The Plastic Static

Static

Static

Damn. How did so much time get away from us?

It’s like one minute you are standing in the middle of a warehouse in the early nineties, high on cheap beer, brown weed, teenage freedom and rock and roll; next thing you know it’s a different century and a different world, and everyone is compartmentalized and plastic and isolated.

Yes, we are getting older. Some of us, not all of us survived.

And one has to wonder sometimes, who is the winner in this game? The ones who checked out early? The ones who missed so many years? Those of us left behind? To carry on, to trudge forth even as we see everyone and everything around us crumbling.

These days I’m not so sure.

I crawled out of a cave. I fell asleep sometime in the last century and woke up here. In a museum, in a cheap science fiction movie. Here, we are both the spectators and the spectacle.

This hallway is black. Not dark. Black. Light doesn’t dare traverse it’s expanse. There are glimpses of neon here and there, but it’s impossible to tell if they are real or hallucination. The absence of light makes the hallway feel immense, long, possibly unending.
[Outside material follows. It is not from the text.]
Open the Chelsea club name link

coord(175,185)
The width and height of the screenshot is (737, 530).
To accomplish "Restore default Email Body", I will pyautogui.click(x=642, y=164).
That’s another scary notion. Eternity. The thought that there may be no end to this.

And then we must ask ourselves again, which is worse? The eternal shuffling toward nothing, or the exit too early; the ones we have lost, who have fallen along the way. Are we sad they have gone? Or is it only us growing ever lonelier as they one by one depart?

I looked for you. I looked forward to reconnecting.

You wouldn’t recognize the place. Everything has changed since you left.

We’ve torn down nature and put up a plastic nature replica. It will last forever, and it doesn’t get messy like the real thing. We still aren’t sure if the birth defects are a direct result of the synthetic natural plastic alloy or merely a coincidence, but we aren’t letting it slow us down either way.

The streets are emptier too. You would get along a little better with less traffic, fewer distractions to fight for your attention. You see that’s where there was a bookshop. That used to be a record store. This was a Wags before it was a Perkins before it was a Bakers Square before it was the Sunshine Breakfast Club before it was finally abandoned and left to rot away.

This used to be the beach. Our beach. I wish I could say they left this one alone.

It almost feels the same, the yellow moon peeking down through slivers of cloud. That breeze that always hints of winter, even in August, always reminds you of how cold it could be.

As if it had any idea.

Nothing that lives or breaths or moves really knows anything of the true cold. The freezing. The motionless waiting, staring. Stuck in your tracks. So cold you can’t even feel it anymore.

It doesn’t matter, you wouldn’t recognize this anyway. It is not ours. This is no longer the world we knew.

This. You see this? This passes for sand. I know. It is cleaner. It doesn’t get in your shoes and stuck in every crevice. This is static. This is electronic noise, pixels, bits of information formed to resemble the granules we knew growing up but without all the mess.

Maybe that’s how they’ve done it. Maybe that’s how the rug was pulled out from under us. Maybe they filled up all the hourglasses with this synthetic sand. It bought them all the time in the world.

There was a point I was trying to make. There was something I wanted to say to you, but I seem to be only rambling. I’m sorry to waste your time. You would have laughed at that one. The idea of wasting time. Maybe you had it right all along, you and the Mad Hatter.

Maybe yours was the right move. Maybe I’m worse off for witnessing this. Maybe it is you who escaped and I who am trapped. Imprisoned in black iron, indeed the empire never ended.

Still, I thought there would be more time. I thought we would meet again. Even if it was out here in the fringes of reality. This crumbling pier hanging precariously over the edge, over nothing, a bottomless pit of black frozen emptiness.